Switch every "Rinnai" to "RINNAI" throughout the entries below, and write all of the lines out again with nothing else changed.
[start of Exercise data]
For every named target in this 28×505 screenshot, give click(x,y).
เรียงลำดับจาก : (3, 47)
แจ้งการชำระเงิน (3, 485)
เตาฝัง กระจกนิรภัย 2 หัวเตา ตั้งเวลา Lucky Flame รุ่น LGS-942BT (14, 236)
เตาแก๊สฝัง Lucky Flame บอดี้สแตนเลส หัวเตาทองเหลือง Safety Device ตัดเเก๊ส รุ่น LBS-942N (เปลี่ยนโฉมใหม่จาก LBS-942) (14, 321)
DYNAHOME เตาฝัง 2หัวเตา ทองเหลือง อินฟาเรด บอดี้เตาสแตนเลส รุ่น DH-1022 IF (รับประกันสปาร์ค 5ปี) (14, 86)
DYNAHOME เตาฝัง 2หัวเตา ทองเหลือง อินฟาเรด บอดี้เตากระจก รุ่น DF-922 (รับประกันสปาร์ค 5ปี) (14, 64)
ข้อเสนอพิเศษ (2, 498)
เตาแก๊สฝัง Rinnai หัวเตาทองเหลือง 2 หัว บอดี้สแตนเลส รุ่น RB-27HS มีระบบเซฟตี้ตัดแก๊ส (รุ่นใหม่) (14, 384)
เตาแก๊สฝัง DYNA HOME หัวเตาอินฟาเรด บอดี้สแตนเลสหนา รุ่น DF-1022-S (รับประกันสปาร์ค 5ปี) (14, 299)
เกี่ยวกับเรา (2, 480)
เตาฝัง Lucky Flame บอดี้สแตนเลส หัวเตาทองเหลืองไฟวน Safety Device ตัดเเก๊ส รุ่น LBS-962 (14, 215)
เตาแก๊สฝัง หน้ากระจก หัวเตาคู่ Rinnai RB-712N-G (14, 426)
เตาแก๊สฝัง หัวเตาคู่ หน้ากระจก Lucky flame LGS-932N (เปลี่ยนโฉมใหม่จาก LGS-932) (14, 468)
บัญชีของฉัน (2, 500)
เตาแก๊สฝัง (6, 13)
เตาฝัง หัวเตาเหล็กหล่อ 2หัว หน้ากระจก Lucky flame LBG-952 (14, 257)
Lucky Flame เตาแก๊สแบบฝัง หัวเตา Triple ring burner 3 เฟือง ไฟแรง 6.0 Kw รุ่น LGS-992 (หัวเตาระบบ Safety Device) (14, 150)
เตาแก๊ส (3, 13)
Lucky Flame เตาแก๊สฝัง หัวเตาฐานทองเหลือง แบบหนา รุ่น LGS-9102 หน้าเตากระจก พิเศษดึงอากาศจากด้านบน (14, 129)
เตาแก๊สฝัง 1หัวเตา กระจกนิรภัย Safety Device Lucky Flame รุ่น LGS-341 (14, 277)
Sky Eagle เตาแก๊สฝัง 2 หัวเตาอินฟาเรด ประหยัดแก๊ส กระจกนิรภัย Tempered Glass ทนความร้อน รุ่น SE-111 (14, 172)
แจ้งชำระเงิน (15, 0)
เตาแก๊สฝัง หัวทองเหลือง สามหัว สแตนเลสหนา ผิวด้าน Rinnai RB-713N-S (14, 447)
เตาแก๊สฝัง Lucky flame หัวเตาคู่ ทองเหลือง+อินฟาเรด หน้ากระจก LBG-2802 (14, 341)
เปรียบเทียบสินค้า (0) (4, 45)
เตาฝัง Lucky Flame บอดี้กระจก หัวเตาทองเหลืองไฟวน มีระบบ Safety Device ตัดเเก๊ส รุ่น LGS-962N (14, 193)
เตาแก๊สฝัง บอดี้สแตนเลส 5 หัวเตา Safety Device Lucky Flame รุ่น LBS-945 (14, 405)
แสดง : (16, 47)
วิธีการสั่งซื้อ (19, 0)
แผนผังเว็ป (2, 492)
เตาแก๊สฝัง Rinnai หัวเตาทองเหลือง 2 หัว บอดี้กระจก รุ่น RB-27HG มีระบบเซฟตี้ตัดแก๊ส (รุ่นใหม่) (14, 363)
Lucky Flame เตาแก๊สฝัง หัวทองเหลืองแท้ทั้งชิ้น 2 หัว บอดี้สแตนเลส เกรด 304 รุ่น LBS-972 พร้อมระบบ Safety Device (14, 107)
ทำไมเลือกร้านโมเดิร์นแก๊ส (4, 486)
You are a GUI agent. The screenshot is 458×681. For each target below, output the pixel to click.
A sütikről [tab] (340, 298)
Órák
[end of Exercise data]
# Written reply:
For every named target in this 28×505 screenshot, give click(x,y).
เรียงลำดับจาก : (3, 47)
แจ้งการชำระเงิน (3, 485)
เตาฝัง กระจกนิรภัย 2 หัวเตา ตั้งเวลา Lucky Flame รุ่น LGS-942BT (14, 236)
เตาแก๊สฝัง Lucky Flame บอดี้สแตนเลส หัวเตาทองเหลือง Safety Device ตัดเเก๊ส รุ่น LBS-942N (เปลี่ยนโฉมใหม่จาก LBS-942) (14, 321)
DYNAHOME เตาฝัง 2หัวเตา ทองเหลือง อินฟาเรด บอดี้เตาสแตนเลส รุ่น DH-1022 IF (รับประกันสปาร์ค 5ปี) (14, 86)
DYNAHOME เตาฝัง 2หัวเตา ทองเหลือง อินฟาเรด บอดี้เตากระจก รุ่น DF-922 (รับประกันสปาร์ค 5ปี) (14, 64)
ข้อเสนอพิเศษ (2, 498)
เตาแก๊สฝัง RINNAI หัวเตาทองเหลือง 2 หัว บอดี้สแตนเลส รุ่น RB-27HS มีระบบเซฟตี้ตัดแก๊ส (รุ่นใหม่) (14, 384)
เตาแก๊สฝัง DYNA HOME หัวเตาอินฟาเรด บอดี้สแตนเลสหนา รุ่น DF-1022-S (รับประกันสปาร์ค 5ปี) (14, 299)
เกี่ยวกับเรา (2, 480)
เตาฝัง Lucky Flame บอดี้สแตนเลส หัวเตาทองเหลืองไฟวน Safety Device ตัดเเก๊ส รุ่น LBS-962 (14, 215)
เตาแก๊สฝัง หน้ากระจก หัวเตาคู่ RINNAI RB-712N-G (14, 426)
เตาแก๊สฝัง หัวเตาคู่ หน้ากระจก Lucky flame LGS-932N (เปลี่ยนโฉมใหม่จาก LGS-932) (14, 468)
บัญชีของฉัน (2, 500)
เตาแก๊สฝัง (6, 13)
เตาฝัง หัวเตาเหล็กหล่อ 2หัว หน้ากระจก Lucky flame LBG-952 (14, 257)
Lucky Flame เตาแก๊สแบบฝัง หัวเตา Triple ring burner 3 เฟือง ไฟแรง 6.0 Kw รุ่น LGS-992 (หัวเตาระบบ Safety Device) (14, 150)
เตาแก๊ส (3, 13)
Lucky Flame เตาแก๊สฝัง หัวเตาฐานทองเหลือง แบบหนา รุ่น LGS-9102 หน้าเตากระจก พิเศษดึงอากาศจากด้านบน (14, 129)
เตาแก๊สฝัง 1หัวเตา กระจกนิรภัย Safety Device Lucky Flame รุ่น LGS-341 (14, 277)
Sky Eagle เตาแก๊สฝัง 2 หัวเตาอินฟาเรด ประหยัดแก๊ส กระจกนิรภัย Tempered Glass ทนความร้อน รุ่น SE-111 (14, 172)
แจ้งชำระเงิน (15, 0)
เตาแก๊สฝัง หัวทองเหลือง สามหัว สแตนเลสหนา ผิวด้าน RINNAI RB-713N-S (14, 447)
เตาแก๊สฝัง Lucky flame หัวเตาคู่ ทองเหลือง+อินฟาเรด หน้ากระจก LBG-2802 (14, 341)
เปรียบเทียบสินค้า (0) (4, 45)
เตาฝัง Lucky Flame บอดี้กระจก หัวเตาทองเหลืองไฟวน มีระบบ Safety Device ตัดเเก๊ส รุ่น LGS-962N (14, 193)
เตาแก๊สฝัง บอดี้สแตนเลส 5 หัวเตา Safety Device Lucky Flame รุ่น LBS-945 (14, 405)
แสดง : (16, 47)
วิธีการสั่งซื้อ (19, 0)
แผนผังเว็ป (2, 492)
เตาแก๊สฝัง RINNAI หัวเตาทองเหลือง 2 หัว บอดี้กระจก รุ่น RB-27HG มีระบบเซฟตี้ตัดแก๊ส (รุ่นใหม่) (14, 363)
Lucky Flame เตาแก๊สฝัง หัวทองเหลืองแท้ทั้งชิ้น 2 หัว บอดี้สแตนเลส เกรด 304 รุ่น LBS-972 พร้อมระบบ Safety Device (14, 107)
ทำไมเลือกร้านโมเดิร์นแก๊ส (4, 486)
You are a GUI agent. The screenshot is 458×681. For each target below, output the pixel to click.
A sütikről [tab] (340, 298)
Órák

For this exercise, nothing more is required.